STORED DATA:

——————————

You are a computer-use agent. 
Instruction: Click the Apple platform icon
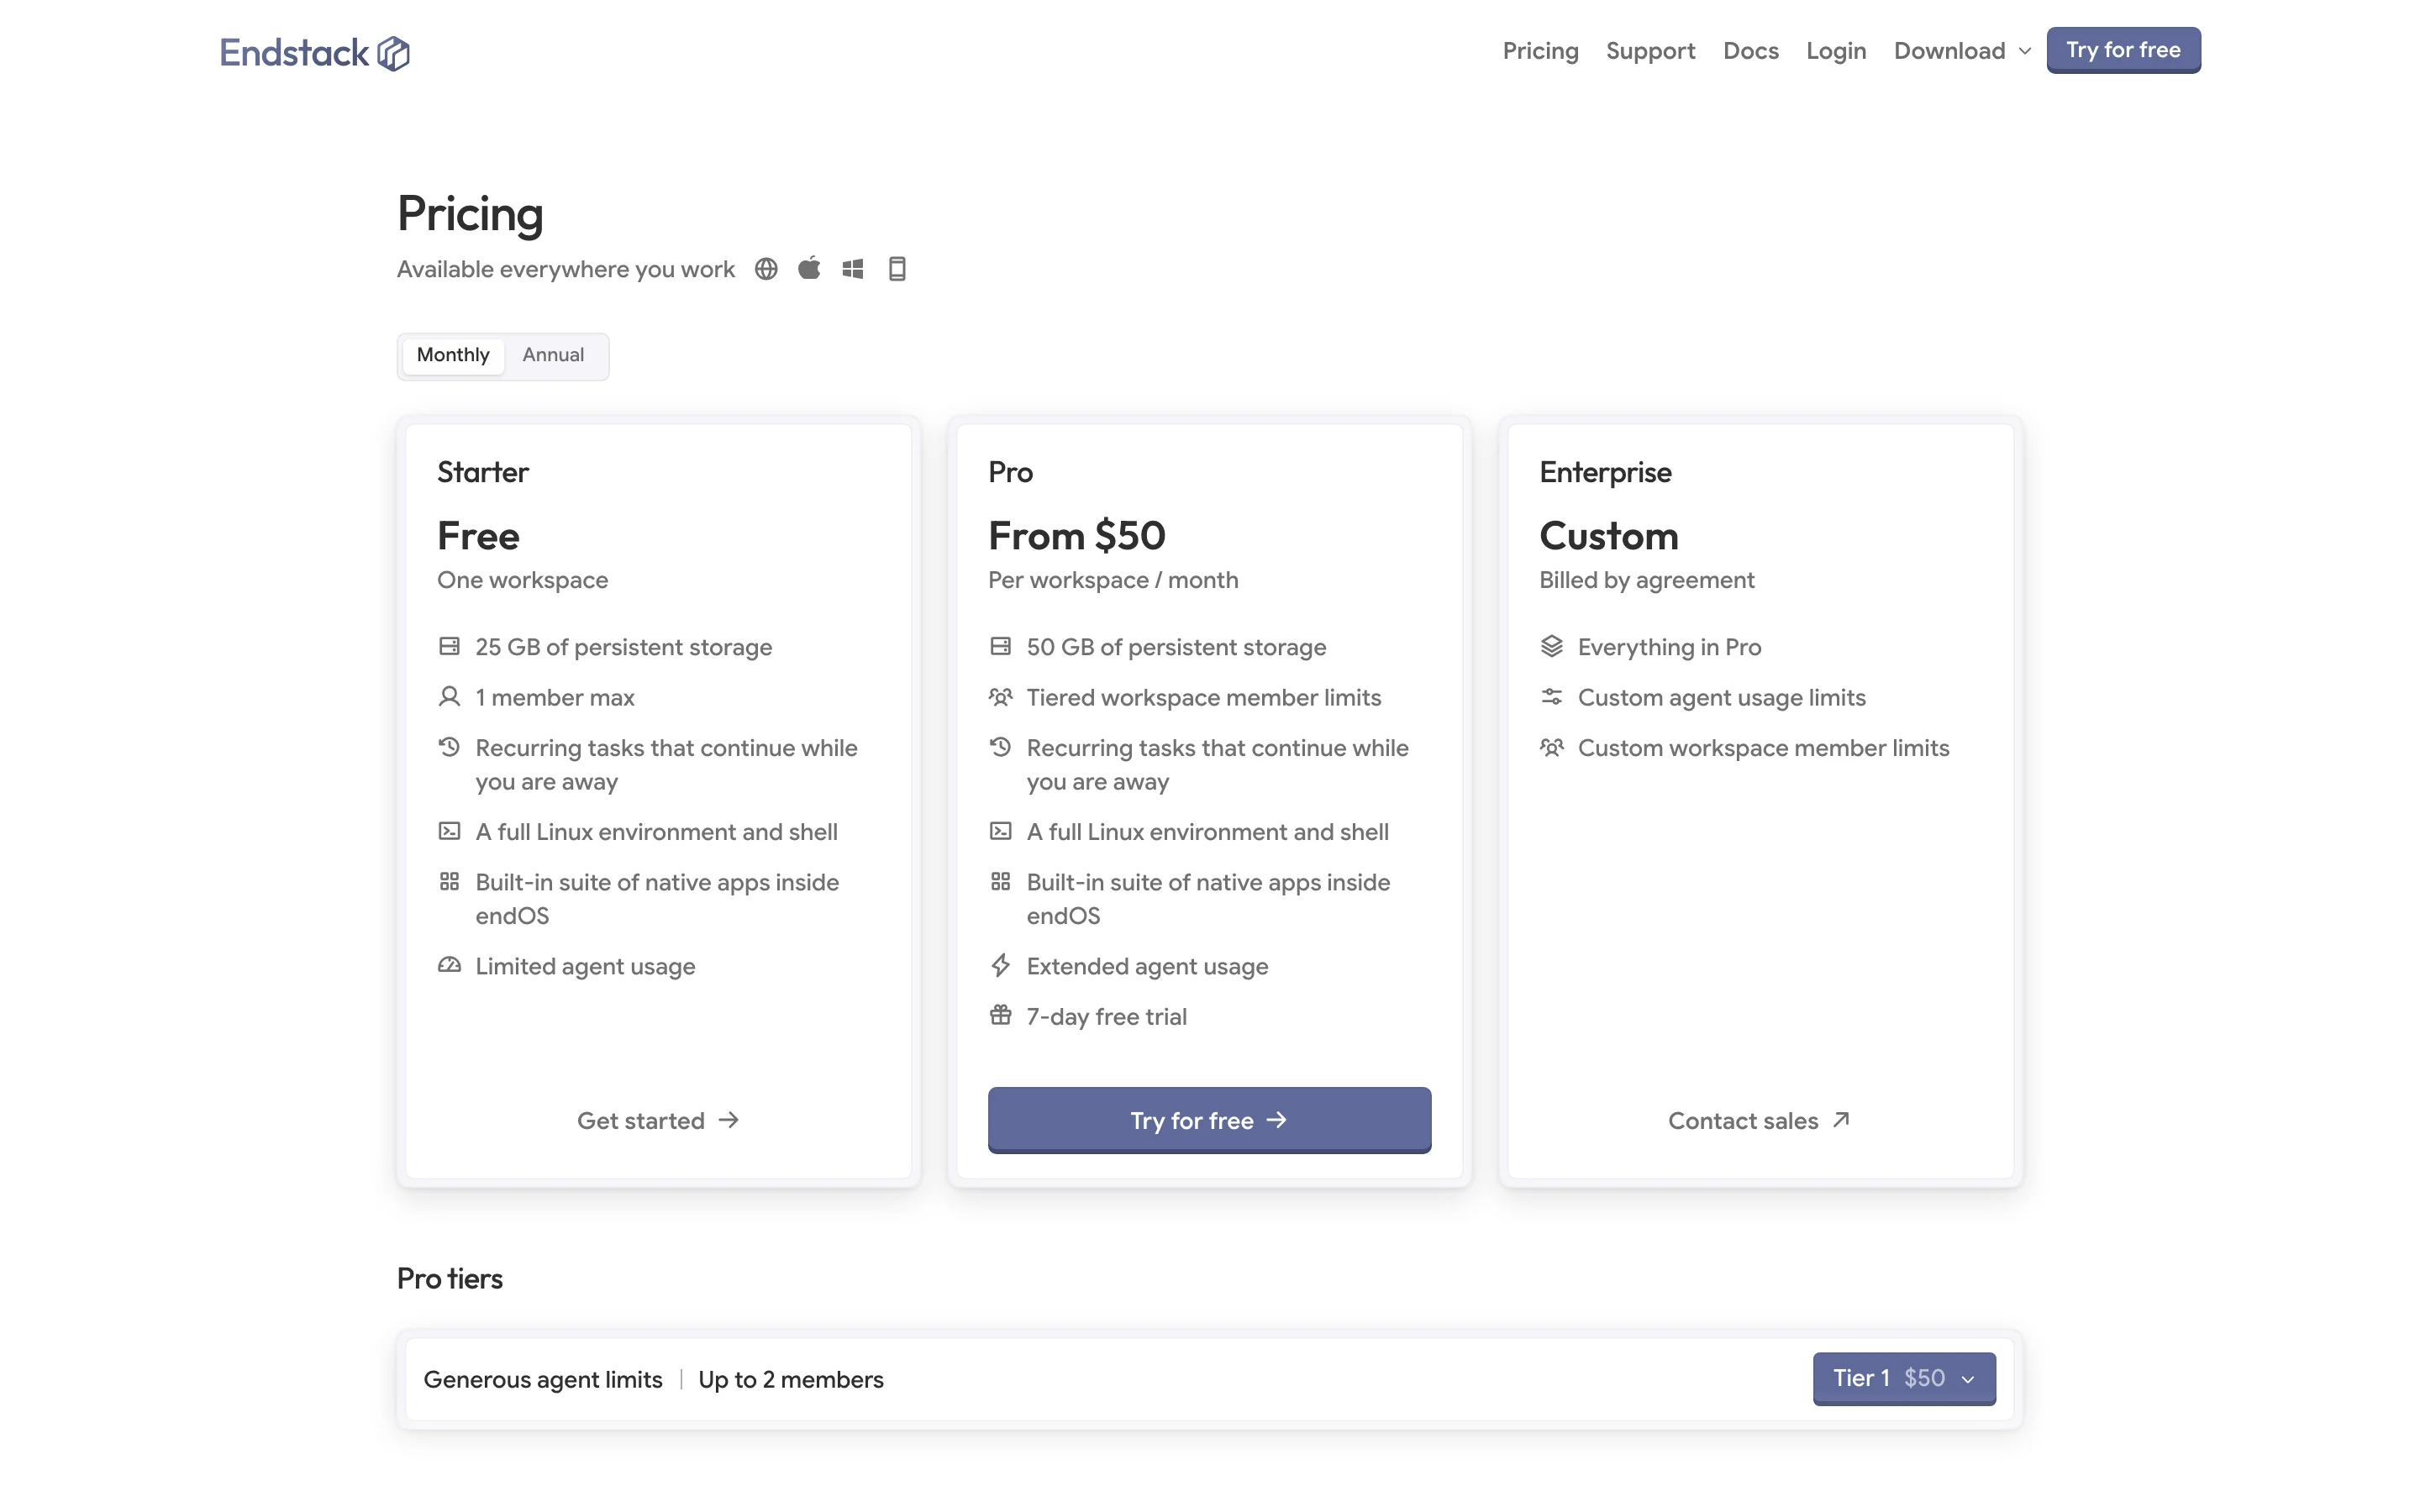[809, 268]
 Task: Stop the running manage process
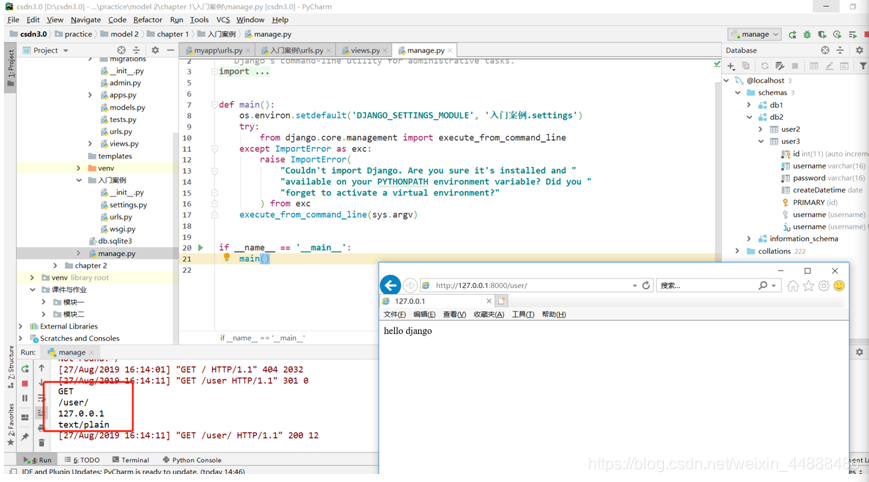coord(25,383)
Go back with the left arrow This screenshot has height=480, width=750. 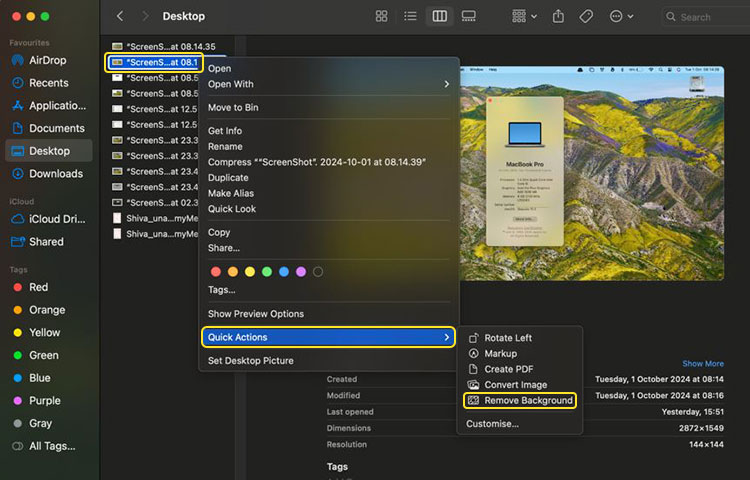click(x=120, y=17)

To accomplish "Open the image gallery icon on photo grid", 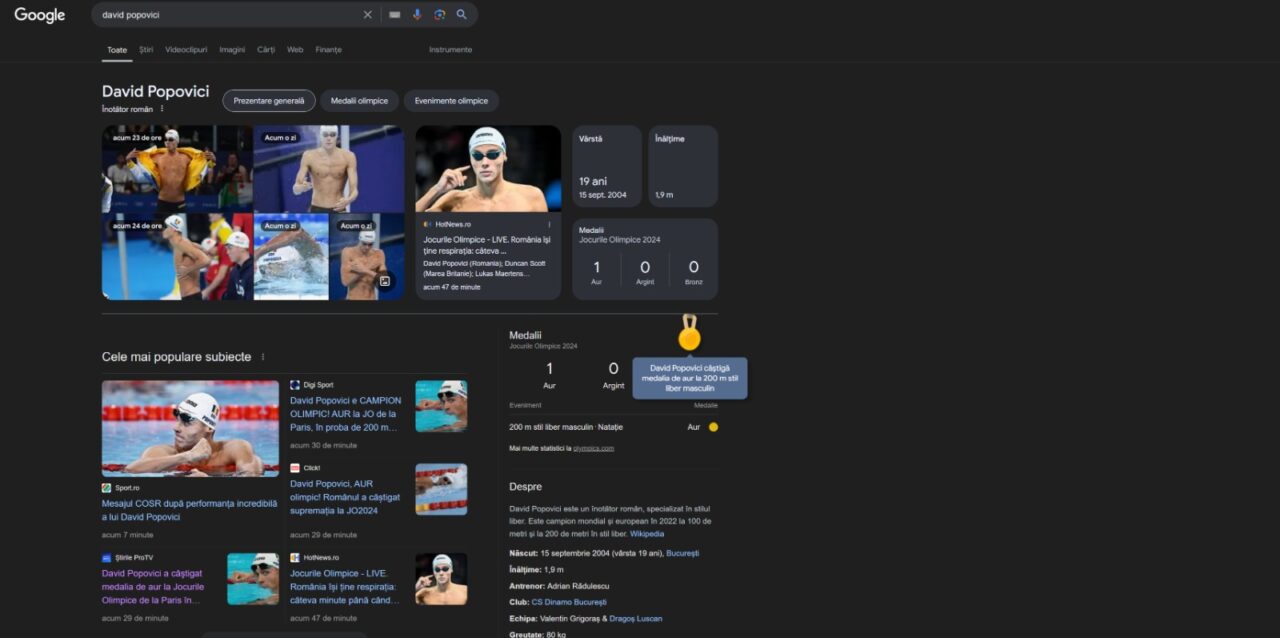I will 384,281.
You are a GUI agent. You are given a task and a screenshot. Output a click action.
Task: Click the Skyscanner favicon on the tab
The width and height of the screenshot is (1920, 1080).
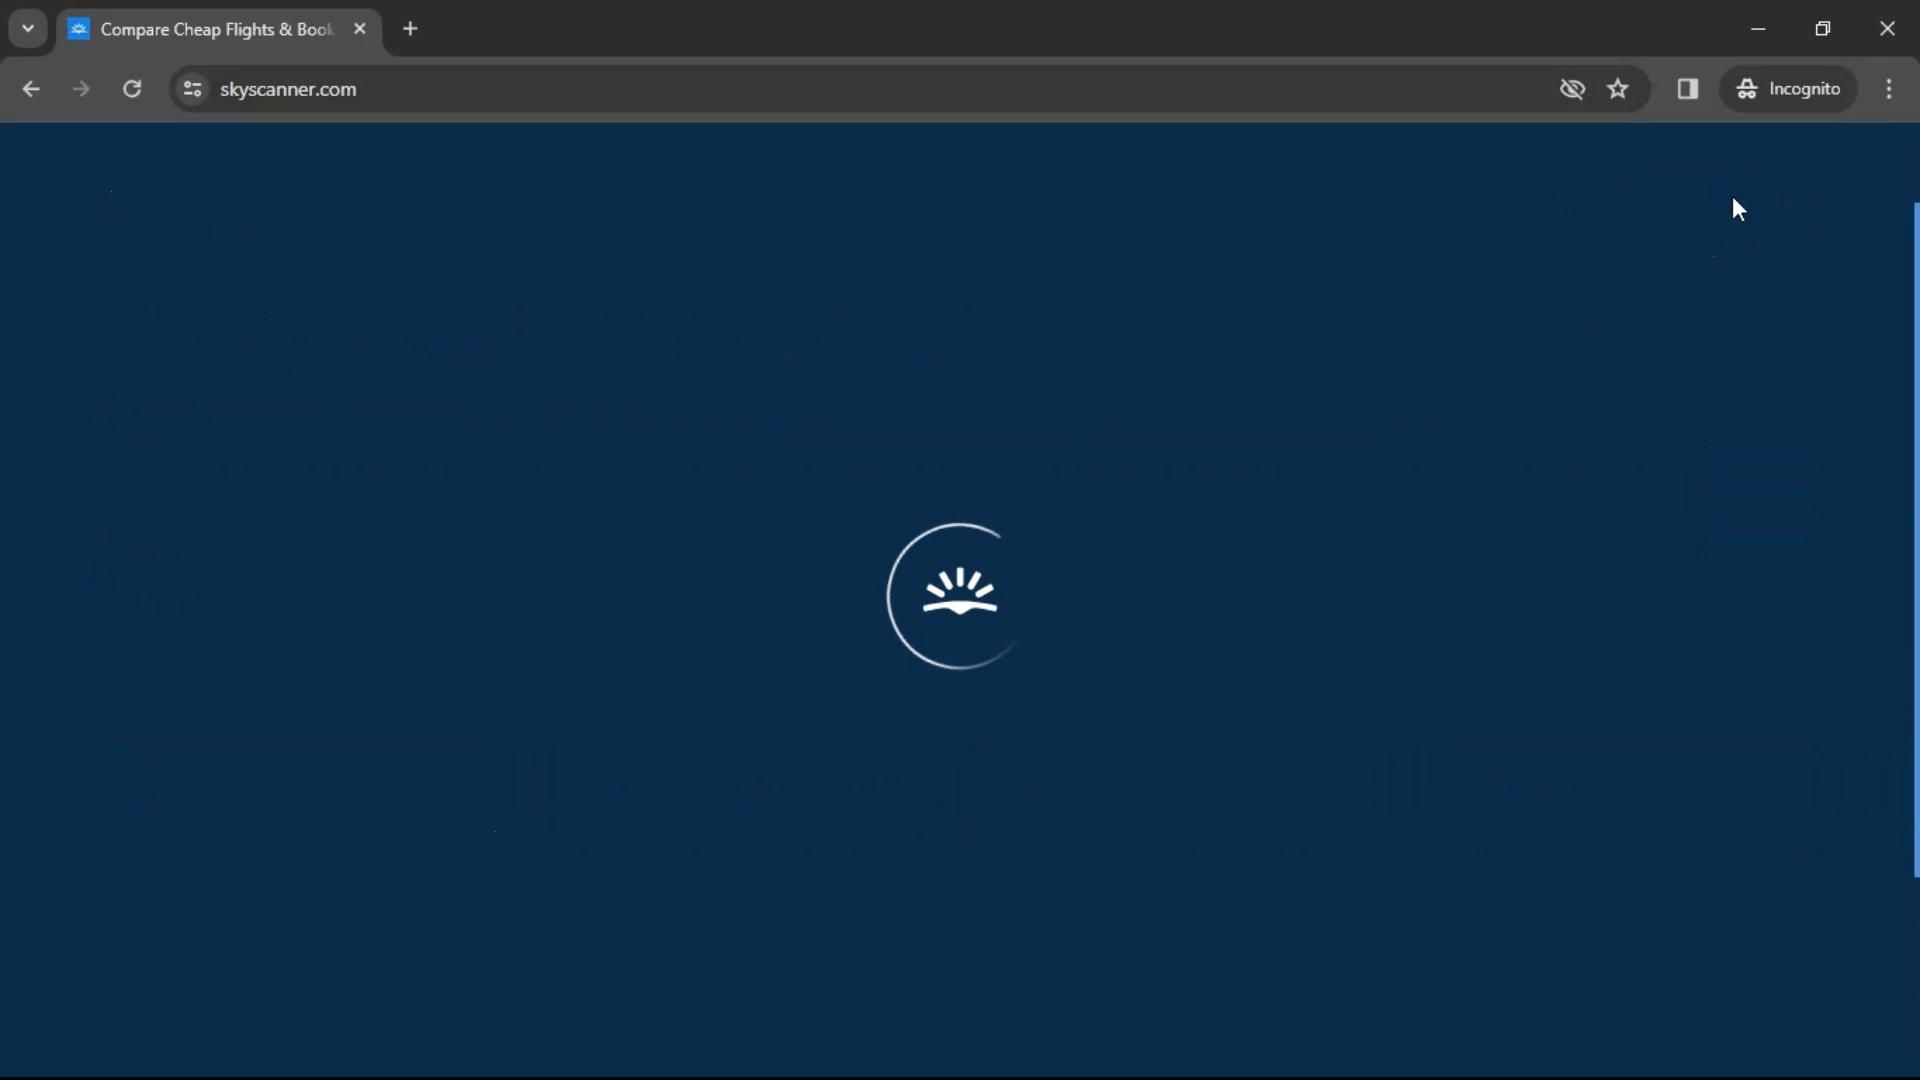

——————————

YOUR OBJECTIVE: Return all lines in the entries above that carry the word "agent".

SOLUTION FOR THIS PROBLEM:
You are a computer-use agent. 
You are a GUI agent. You are given a task and a screenshot. Output a click action.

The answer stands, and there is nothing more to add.